# Ab Training



## basskiller (Feb 12, 2013)

There are three main categories of guys in the gym relative to ab training. The guys that never do abs because “what the hell, ya can't see ‘em anyway”. Those guys that give them the cursory 3 sets of 20 reps “sometimes”, and the ab fanatics that bomb and blast ‘em every chance they get. Everyone wants a 6-pack, not everyone has one. Actually most guys do, but they are forever buried under that layer of fat that is going to come off “someday”, as soon as the trainee gets just a “little bigger”. Without going in to a big discourse about keeping bodyfat levels in check while adding mass, and doing periodic cutting cycles to keep lean, I'll just go strait into what I believe to be the best way to train the midsection for both looks, and functional strength.

I believed in training abs the traditional way for a long time. And by traditional I mean the high rep, low intensity method. While I have never been one to recommend doing them more than twice a week, abs were one of the few things I frequently did recommend doing twice a week. Something I don't do for most bodyparts. Ab development suffered because of this, for both myself and those I trained. Then, enter the genius of Louis Simmoms, powelifting guru. Louis maintains, and rightfully so that if you want to have a big squat and a big deadlift you have to have bullet-proof abs.
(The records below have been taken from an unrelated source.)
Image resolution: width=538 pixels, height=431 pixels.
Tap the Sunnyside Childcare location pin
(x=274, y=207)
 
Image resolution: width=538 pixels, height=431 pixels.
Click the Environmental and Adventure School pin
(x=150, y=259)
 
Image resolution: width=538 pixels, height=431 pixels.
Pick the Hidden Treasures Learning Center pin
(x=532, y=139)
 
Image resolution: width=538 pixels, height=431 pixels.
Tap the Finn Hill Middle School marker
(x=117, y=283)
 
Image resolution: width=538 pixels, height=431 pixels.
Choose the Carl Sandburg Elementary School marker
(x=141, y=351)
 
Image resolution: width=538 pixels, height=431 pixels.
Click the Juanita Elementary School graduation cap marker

And not just abs that look good, but abs that are strong. And carrying that logic out, a bodybuilder without a big squat and deadlift is typically not a very developed bodybuilder—period!
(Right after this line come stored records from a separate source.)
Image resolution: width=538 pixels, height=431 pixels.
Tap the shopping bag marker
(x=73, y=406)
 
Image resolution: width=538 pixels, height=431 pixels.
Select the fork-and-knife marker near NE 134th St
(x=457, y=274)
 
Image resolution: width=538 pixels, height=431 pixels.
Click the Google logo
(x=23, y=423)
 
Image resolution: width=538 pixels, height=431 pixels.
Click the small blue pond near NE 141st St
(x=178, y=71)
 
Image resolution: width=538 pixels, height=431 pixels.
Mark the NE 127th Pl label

OK, so we need that foundation of strength in the mid-section to be able to do the core movements effectively, but will this also get us the abs we want to show off when our shirt is off? In most cases, for most people YES! So what does Louis recommend for abs? Training them HARD and HEAVY like any other muscle. No high rep low intensity pumping here. Westside relies on sit-ups on the glute/ham raise machine, weighted incline sit-ups, cable pulls, and weighted sit-ups. So you're probably asking, what's so special about this? Well they key is they are done with maximal intensity for relatively low reps in most cases. Doing so ensures a level of functional strength that just doesn't occur when going light for high reps. When training abs this way you get abs that both look good, and provide the support that you need when going heavy on the core lifts. Back strain is reduced, and in case anyone is getting ready to object, you DON'T get a big blocky midsection with the lower reps. Just good, solid ab development.
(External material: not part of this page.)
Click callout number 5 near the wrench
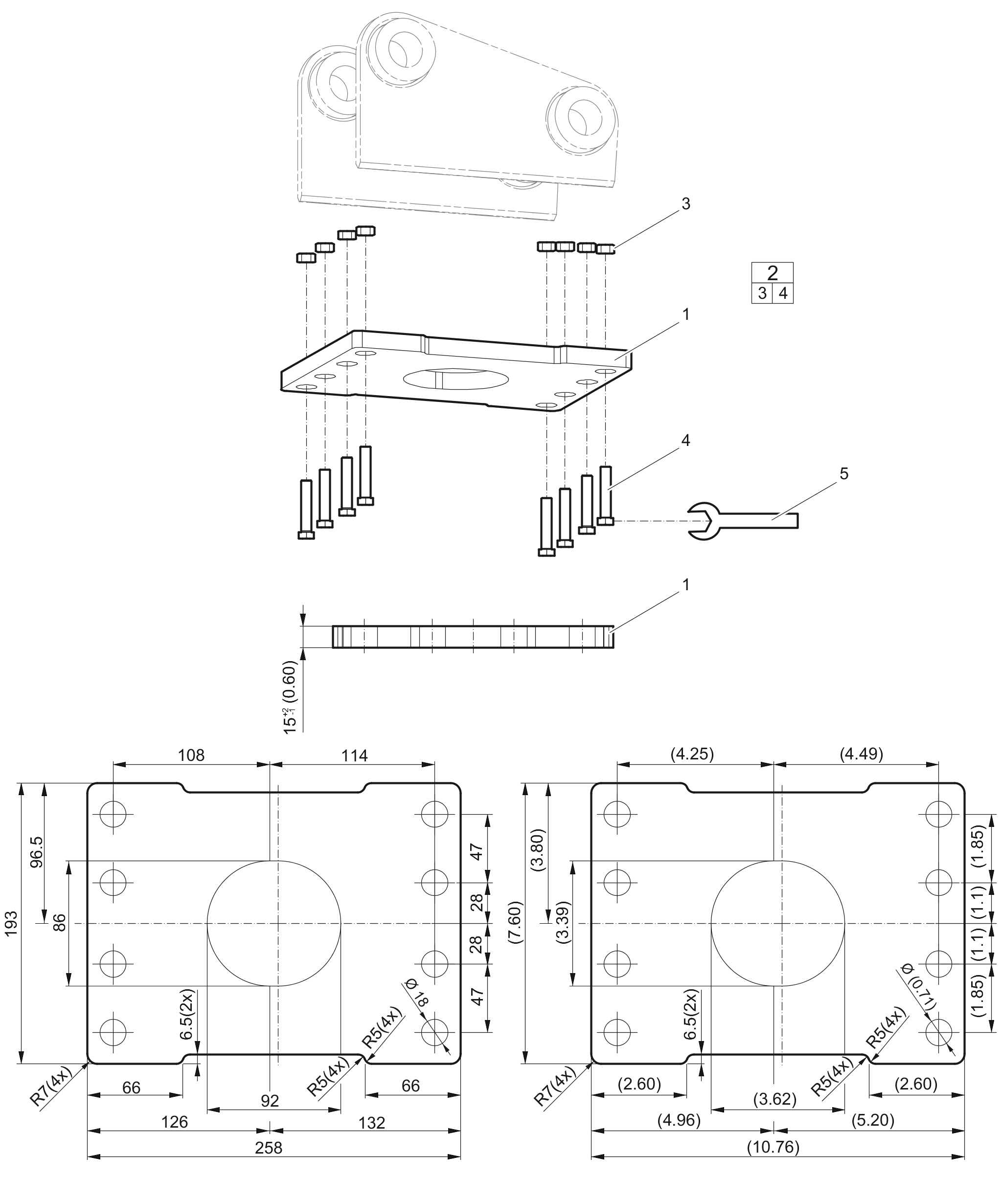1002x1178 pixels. [843, 473]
OK, so how to implement this for bodybuilding purposes? The way I do it for myself and most of my training clients could not be simpler, nor in my opinion much more effective. My core exercise, and the one I get the best results with are HEAVY weighted sit-ups. These are done by putting a dumbbell on your chest, with your feet locked somehow to prevent you from tipping over-lol. I stick mine under the power-rack with the pins in the lowest position. Any method of locking your feet is fine though, and just having someone hold them works perfectly. The movement is done with your knee joints broken, NO STRAIT LEGGED SITUPS HERE! But only bend your knees enough to keep the stress off the lower back. With the weight held high on your chest explode to the contracted position and do a nice S-L-O-W negative. Two sets of 8-10 reps after warm-ups is all you need.

What almost all my trainees find is a HUGE strength potential that has been left un-tapped. It is common for guys to add 50 to 125 lbs on this lift in 2-4 months. Ab development skyrockets (provided bodyfat levels are low enough for them to be seen) and the strength base they develop in their mid-section helps all their lifts requiring torso stability. If you are a fairly easy gainer follow them up with some hanging leg raises. There are many ab machines in the gym that are well thought out, bio-mechanically correct, and fit the majority of people out there fairly well. Many of these machines can be used with the same principle with great results. The key here is keeping the weight high and the sets low. And for all you 2-3 (and more) times a week ab trainers, I challenge you to try this concept for 6 weeks, while only hitting abs once a week and see if the results don't amaze you. I'm confident they will.

Iron Addict


----------



## squatster (Nov 28, 2015)

This is a great article on the importance of abs. 
I my self have never really done them - just tightened up the big old belt for any thing over 405
I have then just because I stay pretty lean but never had big deep abs like I want


----------